Caching stats update
A few weeks ago I had discovered that caching wasn’t actually being used most of the time, and took some stats snapshots for future comparison.
A few weeks ago I had discovered that caching wasn’t actually being used most of the time, and took some stats snapshots for future comparison.
Now that Publ has been running with correct caching for a while, let’s see how things have changed!
Caveats
These stats are based on overall site usage, so it includes both manual browsing and also search crawlers and feed readers and the like. Simply looking at the cache statistics doesn’t paint a very clear picture of the actual performance improvements; in the stats, 10 users being able to quickly load a fresh blog entry quickly will be far overshadowed by a single search engine spidering the entire website and thrashing the cache, but those 10 users are, to me, far more important.
Measurements
Throughput
Here’s a measurement of how much traffic the cache actually sees:
The first graph shows that before I fixed the caching, very little was being written to the cache, but the amount being read from it was pretty steady. As soon as the fix was made and the cache was being written to, amazingly enough it started actually receiving traffic. In the initial spike of activity, the read and write rate were about the same, which seems plausible for a cache that’s being filled in with a relatively low hit rate. There’s a steady read rate of around 40K/second and a steady write rate of around 8K/sec – most of that being internal routines that were being written to the cache, uselessly.

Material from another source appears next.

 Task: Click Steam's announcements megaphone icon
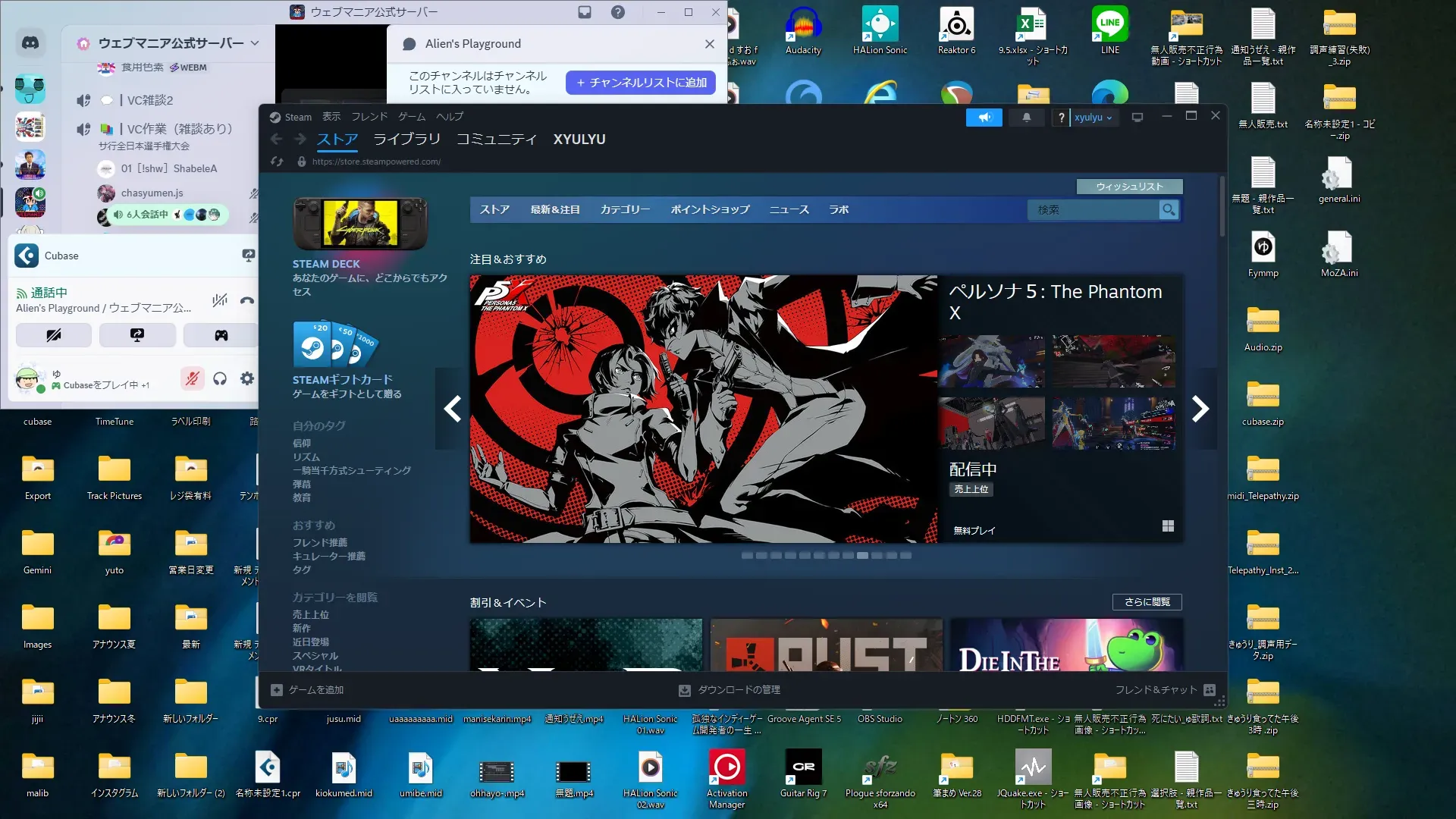point(984,118)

The second graph (post-fix) shows a cache that’s actually being actively used. There’s an average write rate of 12K/sec, and a read rate of 17K/sec. There are also several write spikes at around 25K/sec, which I am suspecting are due to search crawler traffic.
Allocation
This is where things get a bit more useful to look at – how much stuff is actively being held in the cache?
Before the cache fix, the answer to that was, “Not much.” The cache was averaging a size of a mere 868KB, and after I flipped the caching fix over, it jumped up considerably. During my testing of the fix, the size would spike up substantially and then drop down as cache items got evicted.

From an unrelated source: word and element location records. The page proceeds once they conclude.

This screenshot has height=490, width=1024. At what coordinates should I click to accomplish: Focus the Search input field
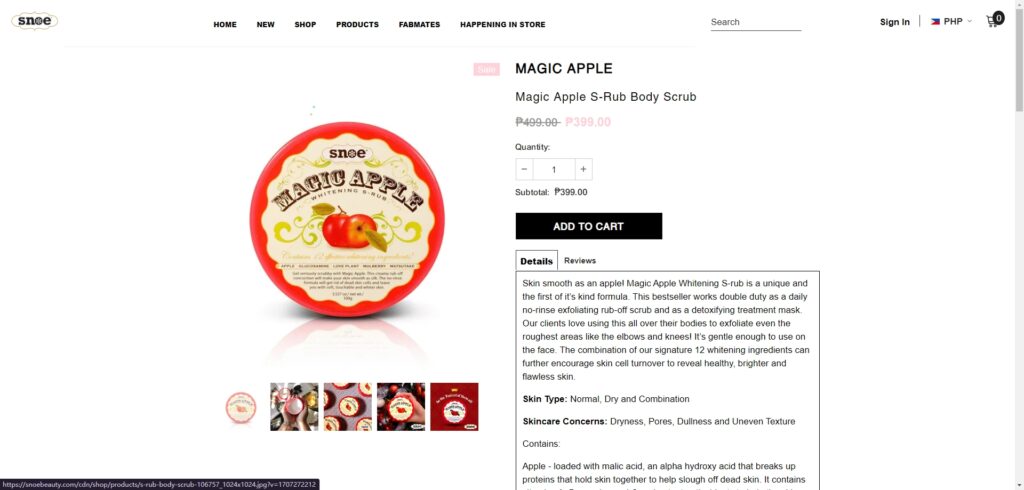point(756,22)
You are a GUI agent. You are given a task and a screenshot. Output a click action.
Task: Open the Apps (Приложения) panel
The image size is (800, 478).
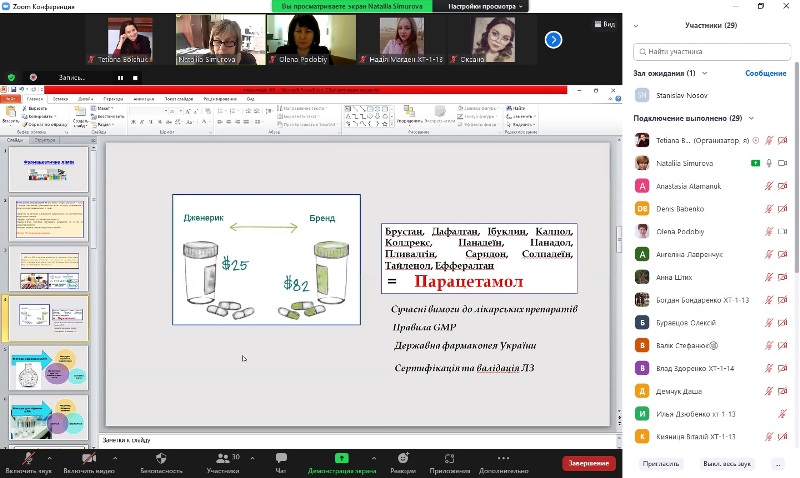(x=450, y=459)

After the cache fix, the allocation went way up. It never went below 2MB, and during the write spikes it would jump up to 7MB or so. This is still far short of the 64MB I have allocated for the cache process.
Commands/results
Here’s what is actually happening in terms of the cache hits and misses:
Before, the graph shows an average of 44 hits per second, and .63 misses per second. The GET and SET rates are (unsurprisingly) more or less the same.

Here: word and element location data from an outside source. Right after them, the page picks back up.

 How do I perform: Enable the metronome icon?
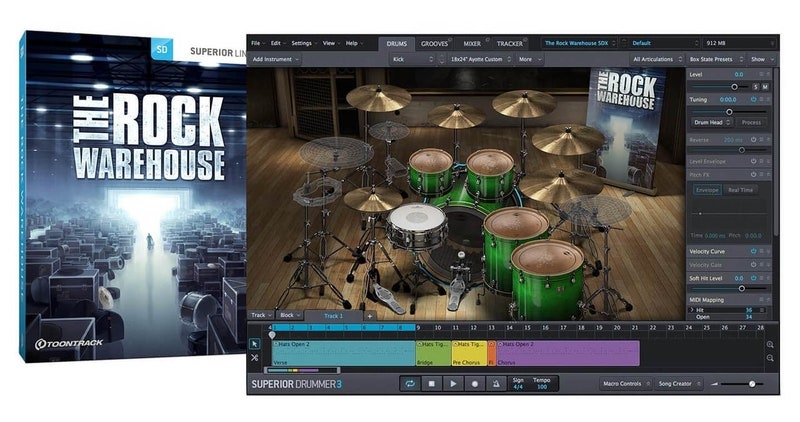click(497, 383)
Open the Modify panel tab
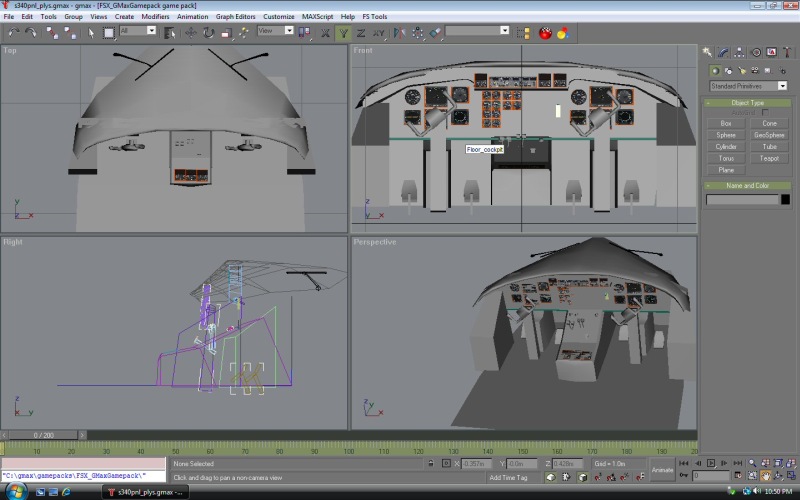The width and height of the screenshot is (800, 500). (723, 52)
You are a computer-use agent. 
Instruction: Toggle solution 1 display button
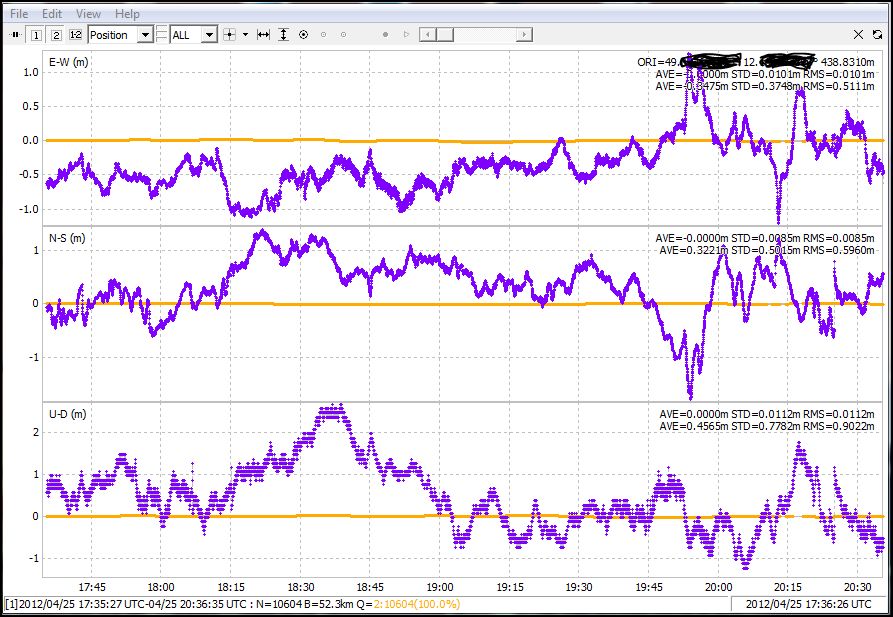(36, 35)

After, we see much more interesting patterns – and not in a good way. It’s averaging only 13 hits per second, and .8 misses per second, but that’s an average. Eyeballing the graph it looks like the miss rate spikes at about the same time as the incoming traffic spikes, and outside of those spikes the hit rate is around 13 and the miss rate is… too small to reasonably estimate.
Page load time
Also when I made the change I also started monitoring the load time of a handful of URLs, which is interesting:
What’s interesting about these graphs is that Munin loads those URLs once every 5 minutes – which happens to be the cache timeout, and so that does a lot to explain the rather chaotic nature of the load time graph, especially on the Atom feed (minimum of 113ms, maximum of 45 seconds, average of 12 seconds). The Atom feed is probably the most loadtime-intense page on my entire website, and would most strongly benefit from caching. This graph tells me that based on the average vs. max times, the Atom feed is getting a hit rate of around 25%. That isn’t great.
Conclusions
Aggregate memcached stats aren’t really that useful for determining cache performance at this scale.
More to the point, the cache as currently configured probably isn’t really making much of a difference. Items are falling out of the cache before they’re really being reused.
Next steps
It’s worth noting that the default memcached expiry time is 5 minutes (which also happens to be how I had my sites configured), which feels like a good tradeoff between content staleness and performance optimization. However, Publ soft-expires all cached items when there’s a content change, so the only things that should linger with a longer expiry time are things like the “5 minutes ago” human-readable times on entries, which really don’t matter if they’re outdated.
As an experiment I will try increasing the cache timeout to an hour on all of my sites and see what effect that has. My hypothesis is that the allocation size and hit rate will both go up substantially, and the average page load time will go way down, with (much smaller) hourly spikes and otherwise a very fast page load (except for when I’m making content changes, of course).
I’m also tempted to try setting the default expiry to 0 – as in, never expire, only evict – and see what effect that has on performance. I probably won’t, though – it would have an odd effect on the display of humanized time intervals and make that way too nondeterministic for my taste.
Update: Initial results
Even after just a few hours it becomes pretty obvious what effect this change had:
The actual effect is a bit surprising, though; I would have expected the quiescent RAM allocation to be closer to the peak, and for the incoming (SET
) traffic to be spikier after that as well. I wonder if improved site performance caused a malfunctioning spider to stop hammering my site quite so much, or something. I do know there are a bunch of spiders that have historically been pretty aggressive.
Of course the most important metric – page load time – has ended up exactly as I expected, with it dropping to an average of 2ms for everything and it only being that high because of hourly spikes. I guess the fact Munin is the still seeing the spikes means that Munin is keeping my cache warm (for a handful of pages), so, thanks Munin!
Maybe I should set the cache expiration to a prime number so that it is less likely to be touched on an exact 5-minute interval.